◆ **Task requirements**
Copy each of the following items word for word.

Items in a dataset
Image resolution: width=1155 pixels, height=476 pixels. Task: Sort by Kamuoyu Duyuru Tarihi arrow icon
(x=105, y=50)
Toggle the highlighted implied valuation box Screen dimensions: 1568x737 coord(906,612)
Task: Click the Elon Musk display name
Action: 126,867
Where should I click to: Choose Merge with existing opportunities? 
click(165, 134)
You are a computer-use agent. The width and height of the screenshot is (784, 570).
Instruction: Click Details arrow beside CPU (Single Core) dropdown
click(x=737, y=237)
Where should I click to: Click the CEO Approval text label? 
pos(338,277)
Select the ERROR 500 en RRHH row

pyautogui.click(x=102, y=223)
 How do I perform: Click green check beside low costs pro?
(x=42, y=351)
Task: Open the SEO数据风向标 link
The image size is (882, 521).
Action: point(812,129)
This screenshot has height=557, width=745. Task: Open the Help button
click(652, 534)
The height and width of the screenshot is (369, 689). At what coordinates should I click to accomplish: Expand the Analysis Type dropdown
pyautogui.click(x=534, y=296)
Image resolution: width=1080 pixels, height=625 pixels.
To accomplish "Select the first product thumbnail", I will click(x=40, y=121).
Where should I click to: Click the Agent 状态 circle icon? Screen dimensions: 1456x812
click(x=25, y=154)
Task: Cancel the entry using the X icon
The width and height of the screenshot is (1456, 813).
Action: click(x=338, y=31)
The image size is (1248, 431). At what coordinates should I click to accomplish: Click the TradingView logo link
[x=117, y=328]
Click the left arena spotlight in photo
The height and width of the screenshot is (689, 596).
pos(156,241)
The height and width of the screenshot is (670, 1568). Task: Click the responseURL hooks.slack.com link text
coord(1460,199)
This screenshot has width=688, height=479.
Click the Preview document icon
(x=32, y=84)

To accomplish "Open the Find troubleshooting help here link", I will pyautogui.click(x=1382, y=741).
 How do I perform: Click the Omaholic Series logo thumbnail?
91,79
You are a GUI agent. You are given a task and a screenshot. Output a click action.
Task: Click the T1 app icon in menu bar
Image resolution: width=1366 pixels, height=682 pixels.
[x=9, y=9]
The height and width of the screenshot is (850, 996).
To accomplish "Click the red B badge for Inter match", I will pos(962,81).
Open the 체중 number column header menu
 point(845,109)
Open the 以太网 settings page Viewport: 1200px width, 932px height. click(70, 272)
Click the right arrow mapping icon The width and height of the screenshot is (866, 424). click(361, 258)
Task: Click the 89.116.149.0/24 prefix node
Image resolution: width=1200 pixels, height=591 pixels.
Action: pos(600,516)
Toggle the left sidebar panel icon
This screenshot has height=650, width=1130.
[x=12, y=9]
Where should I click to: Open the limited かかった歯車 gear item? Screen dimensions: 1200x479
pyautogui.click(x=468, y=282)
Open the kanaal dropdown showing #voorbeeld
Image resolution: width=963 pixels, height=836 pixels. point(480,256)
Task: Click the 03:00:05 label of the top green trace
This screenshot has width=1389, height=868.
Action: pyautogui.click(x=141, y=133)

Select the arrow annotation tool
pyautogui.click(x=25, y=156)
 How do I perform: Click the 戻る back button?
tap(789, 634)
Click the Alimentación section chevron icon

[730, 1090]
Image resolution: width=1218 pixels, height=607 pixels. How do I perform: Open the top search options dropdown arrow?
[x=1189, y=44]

◆ **Solved exercise**
Image resolution: width=1155 pixels, height=476 pixels. Task: Sort by Kamuoyu Duyuru Tarihi arrow icon
(x=105, y=50)
Toggle the highlighted implied valuation box Screen dimensions: 1568x737 coord(906,612)
Task: Click the Elon Musk display name
Action: 126,867
Where should I click to: Choose Merge with existing opportunities? 
click(165, 134)
You are a computer-use agent. The width and height of the screenshot is (784, 570).
Instruction: Click Details arrow beside CPU (Single Core) dropdown
click(x=737, y=237)
Where should I click to: Click the CEO Approval text label? 
pos(338,277)
Select the ERROR 500 en RRHH row

pyautogui.click(x=102, y=223)
 How do I perform: Click green check beside low costs pro?
(x=42, y=351)
Task: Open the SEO数据风向标 link
The image size is (882, 521).
Action: point(812,129)
This screenshot has height=557, width=745. Task: Open the Help button
click(652, 534)
The height and width of the screenshot is (369, 689). At what coordinates should I click to accomplish: Expand the Analysis Type dropdown
pyautogui.click(x=534, y=296)
Image resolution: width=1080 pixels, height=625 pixels.
To accomplish "Select the first product thumbnail", I will click(x=40, y=121).
Where should I click to: Click the Agent 状态 circle icon? Screen dimensions: 1456x812
click(x=25, y=154)
Task: Cancel the entry using the X icon
The width and height of the screenshot is (1456, 813).
Action: click(x=338, y=31)
The image size is (1248, 431). At what coordinates should I click to accomplish: Click the TradingView logo link
[x=117, y=328]
Click the left arena spotlight in photo
The height and width of the screenshot is (689, 596).
pos(156,241)
The height and width of the screenshot is (670, 1568). Task: Click the responseURL hooks.slack.com link text
coord(1460,199)
This screenshot has width=688, height=479.
Click the Preview document icon
(x=32, y=84)

To accomplish "Open the Find troubleshooting help here link", I will pyautogui.click(x=1382, y=741).
 How do I perform: Click the Omaholic Series logo thumbnail?
91,79
You are a GUI agent. You are given a task and a screenshot. Output a click action.
Task: Click the T1 app icon in menu bar
Image resolution: width=1366 pixels, height=682 pixels.
[x=9, y=9]
The height and width of the screenshot is (850, 996).
To accomplish "Click the red B badge for Inter match", I will pos(962,81).
Open the 체중 number column header menu
 point(845,109)
Open the 以太网 settings page Viewport: 1200px width, 932px height. click(70, 272)
Click the right arrow mapping icon The width and height of the screenshot is (866, 424). click(361, 258)
Task: Click the 89.116.149.0/24 prefix node
Image resolution: width=1200 pixels, height=591 pixels.
Action: pos(600,516)
Toggle the left sidebar panel icon
This screenshot has height=650, width=1130.
[x=12, y=9]
Where should I click to: Open the limited かかった歯車 gear item? Screen dimensions: 1200x479
pyautogui.click(x=468, y=282)
Open the kanaal dropdown showing #voorbeeld
Image resolution: width=963 pixels, height=836 pixels. point(480,256)
Task: Click the 03:00:05 label of the top green trace
This screenshot has width=1389, height=868.
Action: pyautogui.click(x=141, y=133)

Select the arrow annotation tool
pyautogui.click(x=25, y=156)
 How do I perform: Click the 戻る back button?
tap(789, 634)
Click the Alimentación section chevron icon

[730, 1090]
Image resolution: width=1218 pixels, height=607 pixels. How do I perform: Open the top search options dropdown arrow?
[x=1189, y=44]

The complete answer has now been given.